Слышишь ты, брат Жан, мой маленький дружок? Когда ты пожаришь с мое да пожаришься с мое, ты заговоришь на другой латыни! Но по их приказу нам следует убираться.

Конопатчики все еще были в гавани, дожидаясь от нас нескольких денье. И, видя, что мы хотим поднять паруса, обратились к брату Жану с предупреждением, что прохода нет, если не будет уплачено за вино сторожам согласно таксе на подарки.

– A-а, святой Гюрлю-бюрлю! – сказал брат Жан. – Вы еще здесь, приказные черти? Не достаточно ли я уже разозлен, чтобы мне еще надоедать! Клянусь телом господним, будет вам сейчас на вино, обещаю это наверное.

И тогда, обнажив свой меч, он сошел с судна, решив свирепо перебить их; но они бросились во всю прыть наутек, и больше мы их не видели. И однако мы не избавились от неприятности, ибо некоторые из наших матросов, получив отпуск от Пантагрюэля на то время, пока мы были у Грипмино, удалились в гостиницу близ гавани с целью угоститься и немножко освежиться.

Уж не знаю, хорошо ли заплатили они за свое угощение или нет, но только одна старуха, увидев брата Жана на суше, обратилась к нему с великой жалобой – в присутствии некоего казначея, зятя одного из Пушистых Котов, и двух свидетелей-очевидцев. Брат Жан, придя в нетерпение от их разговоров и намеков, спросил:

– Конопатчики, друзья мои, не хотите ли вы вообще сказать этим, что наши матросы не порядочные люди? Я держусь обратного мнения и, по справедливости, докажу вам это: вот господин Брагмар, вот здесь.

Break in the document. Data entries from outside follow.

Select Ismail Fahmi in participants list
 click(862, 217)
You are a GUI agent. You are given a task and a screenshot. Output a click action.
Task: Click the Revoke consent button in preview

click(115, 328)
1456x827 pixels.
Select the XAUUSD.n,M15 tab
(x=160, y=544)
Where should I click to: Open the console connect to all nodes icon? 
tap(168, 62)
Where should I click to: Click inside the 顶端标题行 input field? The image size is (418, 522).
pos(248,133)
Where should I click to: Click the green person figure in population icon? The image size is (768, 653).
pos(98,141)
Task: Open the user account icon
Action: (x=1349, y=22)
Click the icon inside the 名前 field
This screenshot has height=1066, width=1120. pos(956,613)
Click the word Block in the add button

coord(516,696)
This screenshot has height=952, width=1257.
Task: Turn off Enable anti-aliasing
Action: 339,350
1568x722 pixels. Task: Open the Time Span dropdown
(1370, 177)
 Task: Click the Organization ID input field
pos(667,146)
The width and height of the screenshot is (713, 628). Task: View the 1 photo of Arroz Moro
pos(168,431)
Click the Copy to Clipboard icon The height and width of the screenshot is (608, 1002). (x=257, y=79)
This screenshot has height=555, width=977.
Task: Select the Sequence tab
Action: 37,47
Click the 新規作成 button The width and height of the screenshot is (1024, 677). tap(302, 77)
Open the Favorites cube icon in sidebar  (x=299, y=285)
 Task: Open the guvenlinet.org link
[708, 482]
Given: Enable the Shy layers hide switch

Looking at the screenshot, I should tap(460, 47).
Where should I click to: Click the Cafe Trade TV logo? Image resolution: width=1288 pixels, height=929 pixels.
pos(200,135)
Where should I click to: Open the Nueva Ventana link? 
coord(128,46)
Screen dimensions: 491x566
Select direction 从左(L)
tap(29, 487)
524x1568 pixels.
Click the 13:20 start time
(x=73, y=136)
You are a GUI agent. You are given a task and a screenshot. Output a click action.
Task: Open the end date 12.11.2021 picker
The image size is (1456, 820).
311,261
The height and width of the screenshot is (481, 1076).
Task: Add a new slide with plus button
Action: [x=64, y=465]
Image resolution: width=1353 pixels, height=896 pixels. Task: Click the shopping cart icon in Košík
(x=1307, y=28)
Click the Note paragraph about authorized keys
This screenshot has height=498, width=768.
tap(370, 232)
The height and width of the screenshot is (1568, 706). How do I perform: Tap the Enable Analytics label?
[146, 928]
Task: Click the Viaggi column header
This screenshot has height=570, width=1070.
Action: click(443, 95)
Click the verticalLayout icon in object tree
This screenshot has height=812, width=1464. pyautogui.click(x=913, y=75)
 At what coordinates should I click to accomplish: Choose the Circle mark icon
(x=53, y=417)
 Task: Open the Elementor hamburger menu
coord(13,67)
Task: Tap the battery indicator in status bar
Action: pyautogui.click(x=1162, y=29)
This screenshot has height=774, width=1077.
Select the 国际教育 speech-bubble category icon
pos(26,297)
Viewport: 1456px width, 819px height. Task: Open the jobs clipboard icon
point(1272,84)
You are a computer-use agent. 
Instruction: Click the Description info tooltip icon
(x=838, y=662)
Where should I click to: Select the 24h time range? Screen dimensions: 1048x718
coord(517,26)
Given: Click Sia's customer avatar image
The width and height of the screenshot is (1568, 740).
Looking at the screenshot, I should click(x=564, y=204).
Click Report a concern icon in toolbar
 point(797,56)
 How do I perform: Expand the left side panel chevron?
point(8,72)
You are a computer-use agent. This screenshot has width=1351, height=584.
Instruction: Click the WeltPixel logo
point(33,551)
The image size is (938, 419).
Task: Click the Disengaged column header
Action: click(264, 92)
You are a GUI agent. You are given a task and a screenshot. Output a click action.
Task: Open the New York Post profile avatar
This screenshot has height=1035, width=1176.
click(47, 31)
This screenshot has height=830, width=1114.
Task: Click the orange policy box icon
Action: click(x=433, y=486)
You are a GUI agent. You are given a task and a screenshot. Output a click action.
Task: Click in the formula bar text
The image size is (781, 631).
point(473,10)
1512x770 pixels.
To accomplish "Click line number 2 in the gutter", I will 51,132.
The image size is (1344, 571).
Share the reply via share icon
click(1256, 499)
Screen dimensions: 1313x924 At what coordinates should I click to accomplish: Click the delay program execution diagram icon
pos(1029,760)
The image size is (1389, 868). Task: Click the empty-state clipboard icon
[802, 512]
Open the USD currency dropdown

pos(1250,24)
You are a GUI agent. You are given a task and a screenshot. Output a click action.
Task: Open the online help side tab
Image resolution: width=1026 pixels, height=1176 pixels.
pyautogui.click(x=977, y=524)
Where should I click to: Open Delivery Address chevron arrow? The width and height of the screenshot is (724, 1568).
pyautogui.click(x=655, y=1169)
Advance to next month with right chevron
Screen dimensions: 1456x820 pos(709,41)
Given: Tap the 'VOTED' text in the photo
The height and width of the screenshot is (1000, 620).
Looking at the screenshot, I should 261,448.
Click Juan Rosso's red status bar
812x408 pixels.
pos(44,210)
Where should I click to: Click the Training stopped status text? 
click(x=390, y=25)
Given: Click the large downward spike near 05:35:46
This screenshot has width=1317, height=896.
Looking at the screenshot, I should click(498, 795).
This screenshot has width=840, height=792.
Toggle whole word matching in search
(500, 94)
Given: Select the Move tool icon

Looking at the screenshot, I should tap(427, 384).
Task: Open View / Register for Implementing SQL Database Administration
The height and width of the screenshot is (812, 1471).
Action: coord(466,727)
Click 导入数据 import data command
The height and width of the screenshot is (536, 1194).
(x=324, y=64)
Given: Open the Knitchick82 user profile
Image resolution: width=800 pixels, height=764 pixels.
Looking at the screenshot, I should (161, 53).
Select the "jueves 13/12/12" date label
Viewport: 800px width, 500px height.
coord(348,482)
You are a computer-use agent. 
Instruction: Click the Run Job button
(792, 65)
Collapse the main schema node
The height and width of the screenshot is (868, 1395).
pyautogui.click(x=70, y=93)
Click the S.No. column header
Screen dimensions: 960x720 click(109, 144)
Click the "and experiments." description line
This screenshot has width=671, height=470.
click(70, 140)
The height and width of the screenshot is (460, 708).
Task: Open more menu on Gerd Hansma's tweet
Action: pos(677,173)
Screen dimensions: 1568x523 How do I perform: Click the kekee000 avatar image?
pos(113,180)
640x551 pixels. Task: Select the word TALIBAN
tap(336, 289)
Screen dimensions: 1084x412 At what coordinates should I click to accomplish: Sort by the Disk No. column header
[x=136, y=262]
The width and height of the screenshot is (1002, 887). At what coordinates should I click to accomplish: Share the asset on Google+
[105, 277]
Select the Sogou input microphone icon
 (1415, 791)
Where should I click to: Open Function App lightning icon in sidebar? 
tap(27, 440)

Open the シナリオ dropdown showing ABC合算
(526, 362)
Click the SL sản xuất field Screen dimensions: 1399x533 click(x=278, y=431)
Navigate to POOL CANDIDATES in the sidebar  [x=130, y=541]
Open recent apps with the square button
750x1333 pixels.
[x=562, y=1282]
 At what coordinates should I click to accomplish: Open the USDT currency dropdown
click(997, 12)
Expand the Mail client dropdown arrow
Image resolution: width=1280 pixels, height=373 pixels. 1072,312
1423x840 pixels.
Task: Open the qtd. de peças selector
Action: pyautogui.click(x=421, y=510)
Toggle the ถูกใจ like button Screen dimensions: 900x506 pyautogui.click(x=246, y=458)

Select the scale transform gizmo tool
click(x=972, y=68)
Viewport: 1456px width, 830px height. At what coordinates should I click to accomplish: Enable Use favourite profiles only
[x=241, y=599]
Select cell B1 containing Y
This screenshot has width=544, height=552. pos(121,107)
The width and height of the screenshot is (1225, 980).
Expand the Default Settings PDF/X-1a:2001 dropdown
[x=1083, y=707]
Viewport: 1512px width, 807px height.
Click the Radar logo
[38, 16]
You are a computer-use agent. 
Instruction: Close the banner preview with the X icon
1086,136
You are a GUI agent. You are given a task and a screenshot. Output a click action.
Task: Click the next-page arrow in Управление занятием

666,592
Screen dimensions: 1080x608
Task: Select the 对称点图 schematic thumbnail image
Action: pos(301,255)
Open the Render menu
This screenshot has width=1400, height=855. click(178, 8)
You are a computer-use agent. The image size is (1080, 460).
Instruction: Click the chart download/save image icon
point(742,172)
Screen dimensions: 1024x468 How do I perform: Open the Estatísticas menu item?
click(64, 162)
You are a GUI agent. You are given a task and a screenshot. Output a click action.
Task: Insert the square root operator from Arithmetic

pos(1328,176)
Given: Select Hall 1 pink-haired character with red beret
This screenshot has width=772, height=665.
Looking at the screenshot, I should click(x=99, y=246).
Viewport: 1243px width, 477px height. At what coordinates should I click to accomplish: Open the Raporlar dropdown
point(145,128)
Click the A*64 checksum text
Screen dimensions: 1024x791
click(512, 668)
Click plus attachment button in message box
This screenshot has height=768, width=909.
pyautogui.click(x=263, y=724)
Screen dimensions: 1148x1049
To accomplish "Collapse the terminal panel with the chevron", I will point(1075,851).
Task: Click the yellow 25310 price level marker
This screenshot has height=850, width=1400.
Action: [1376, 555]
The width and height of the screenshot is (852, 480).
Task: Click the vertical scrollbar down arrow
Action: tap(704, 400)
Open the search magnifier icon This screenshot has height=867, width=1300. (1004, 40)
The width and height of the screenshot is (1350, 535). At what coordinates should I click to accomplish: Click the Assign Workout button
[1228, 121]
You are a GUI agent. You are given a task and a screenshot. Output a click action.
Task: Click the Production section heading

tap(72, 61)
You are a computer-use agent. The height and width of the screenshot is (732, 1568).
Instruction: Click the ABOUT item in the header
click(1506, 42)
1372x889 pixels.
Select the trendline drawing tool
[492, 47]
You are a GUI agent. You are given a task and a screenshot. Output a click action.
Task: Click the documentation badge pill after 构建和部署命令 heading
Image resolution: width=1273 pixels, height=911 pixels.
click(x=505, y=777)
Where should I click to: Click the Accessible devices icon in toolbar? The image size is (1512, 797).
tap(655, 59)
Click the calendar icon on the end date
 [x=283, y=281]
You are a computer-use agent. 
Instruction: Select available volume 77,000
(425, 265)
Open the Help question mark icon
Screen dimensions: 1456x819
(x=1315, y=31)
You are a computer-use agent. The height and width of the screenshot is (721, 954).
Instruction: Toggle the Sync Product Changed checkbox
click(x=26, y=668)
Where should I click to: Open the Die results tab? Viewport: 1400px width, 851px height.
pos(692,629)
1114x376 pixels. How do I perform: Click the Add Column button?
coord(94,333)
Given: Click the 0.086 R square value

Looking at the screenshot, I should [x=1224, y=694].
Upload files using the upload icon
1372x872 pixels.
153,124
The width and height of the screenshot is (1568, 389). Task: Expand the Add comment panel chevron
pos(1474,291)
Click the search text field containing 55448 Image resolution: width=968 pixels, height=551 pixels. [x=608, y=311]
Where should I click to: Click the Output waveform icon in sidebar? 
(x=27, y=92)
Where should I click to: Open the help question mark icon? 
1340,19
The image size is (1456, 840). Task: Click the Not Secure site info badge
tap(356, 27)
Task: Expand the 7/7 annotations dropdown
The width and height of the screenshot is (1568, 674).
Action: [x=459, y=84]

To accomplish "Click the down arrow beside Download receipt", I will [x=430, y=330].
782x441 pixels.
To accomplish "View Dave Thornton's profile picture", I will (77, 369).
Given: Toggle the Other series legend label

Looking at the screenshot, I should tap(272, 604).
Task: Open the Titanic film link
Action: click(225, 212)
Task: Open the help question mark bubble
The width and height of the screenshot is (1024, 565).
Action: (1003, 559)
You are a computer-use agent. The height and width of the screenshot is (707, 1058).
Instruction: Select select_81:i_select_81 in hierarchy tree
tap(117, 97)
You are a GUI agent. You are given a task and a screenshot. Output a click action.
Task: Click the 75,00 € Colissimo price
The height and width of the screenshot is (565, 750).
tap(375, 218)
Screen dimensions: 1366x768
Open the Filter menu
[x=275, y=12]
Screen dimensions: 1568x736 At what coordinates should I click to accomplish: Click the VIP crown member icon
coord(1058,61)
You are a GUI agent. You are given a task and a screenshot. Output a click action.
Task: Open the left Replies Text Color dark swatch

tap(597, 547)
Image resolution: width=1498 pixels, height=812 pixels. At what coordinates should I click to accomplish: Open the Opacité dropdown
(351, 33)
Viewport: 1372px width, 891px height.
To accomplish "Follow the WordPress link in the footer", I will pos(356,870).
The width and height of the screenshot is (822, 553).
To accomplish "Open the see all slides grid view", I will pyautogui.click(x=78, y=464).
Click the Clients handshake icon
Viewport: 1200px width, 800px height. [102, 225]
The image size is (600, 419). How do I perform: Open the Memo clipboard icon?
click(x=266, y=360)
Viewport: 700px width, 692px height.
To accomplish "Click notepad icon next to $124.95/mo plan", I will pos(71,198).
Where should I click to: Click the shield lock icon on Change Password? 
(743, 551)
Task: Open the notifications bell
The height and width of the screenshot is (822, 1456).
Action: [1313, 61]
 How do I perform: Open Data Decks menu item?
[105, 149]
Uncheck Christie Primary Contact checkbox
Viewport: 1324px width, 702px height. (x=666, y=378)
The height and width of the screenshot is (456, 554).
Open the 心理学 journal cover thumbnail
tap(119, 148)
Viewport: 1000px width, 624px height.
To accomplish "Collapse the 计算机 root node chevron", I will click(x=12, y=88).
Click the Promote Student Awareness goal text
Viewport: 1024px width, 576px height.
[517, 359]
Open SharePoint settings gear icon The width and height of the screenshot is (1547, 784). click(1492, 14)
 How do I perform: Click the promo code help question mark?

Говоря это, он размахивал своим мечом. Крестьяне пустились рысью в бегство. Осталась одна старуха, которая стала заверять брата Жана, что его матросы порядочные люди, что она жалуется только на то, что они ничего не заплатили за постель, на которой они отдыхали после обеда, и просила за постель пять турских су.

– В самом деле, – отвечал брат Жан, – это дешево, они неблагодарные люди; не всегда они будут получать ее за такую плату. Я заплачу охотно, но прежде хочу поглядеть на нее.

Старуха отвела его на квартиру, показала ему постель и, расхвалив все ее достоинства, сказала, что она не дорожится, прося за нее пять су. Жан дал ей пять су, а потом разрубил своим мечом перину и подушки пополам и через окна пустил перья по ветру. Старуха спустилась вниз и стала звать на помощь и кричать: «убивают!», пытаясь собрать перья. Брат Жан, не обращая на это внимания, забрал одеяло матрац и две простыни на наш корабль, не будучи никем замечен, так как воздух был затемнен перьями как снегом, и отдал их матросам. Затем он сказал Пантагрюэлю, что постели тут дешевле, чем в Шинонской области, хотя там имеются знаменитые гуси Потилэ. Ибо за постель старуха у него спросила только пять дюжинок, а в Шиноне такая стоит не меньше дюжины франков.

Как только брат Жан и все прочие из компании прибыли на корабль, Пантагрюэль приказал отплывать. Но поднялся сирокко, и такой яростный, что они потеряли дорогу и, чуть не вернувшись опять к стране Пушистых Котов, попали в большую пучину, где море было глубоко и страшно. Юнга, бывший на верху мачты, закричал, что он еще видит зловещие жилища Грипмино; отчего Панург, обезумев от страха, закричал:

– Хозяин, друг мой, несмотря на ветры и волны, поворачивай поводья. О, мой друг, не будем возвращаться в эту злую страну, где я оставил свой кошелек!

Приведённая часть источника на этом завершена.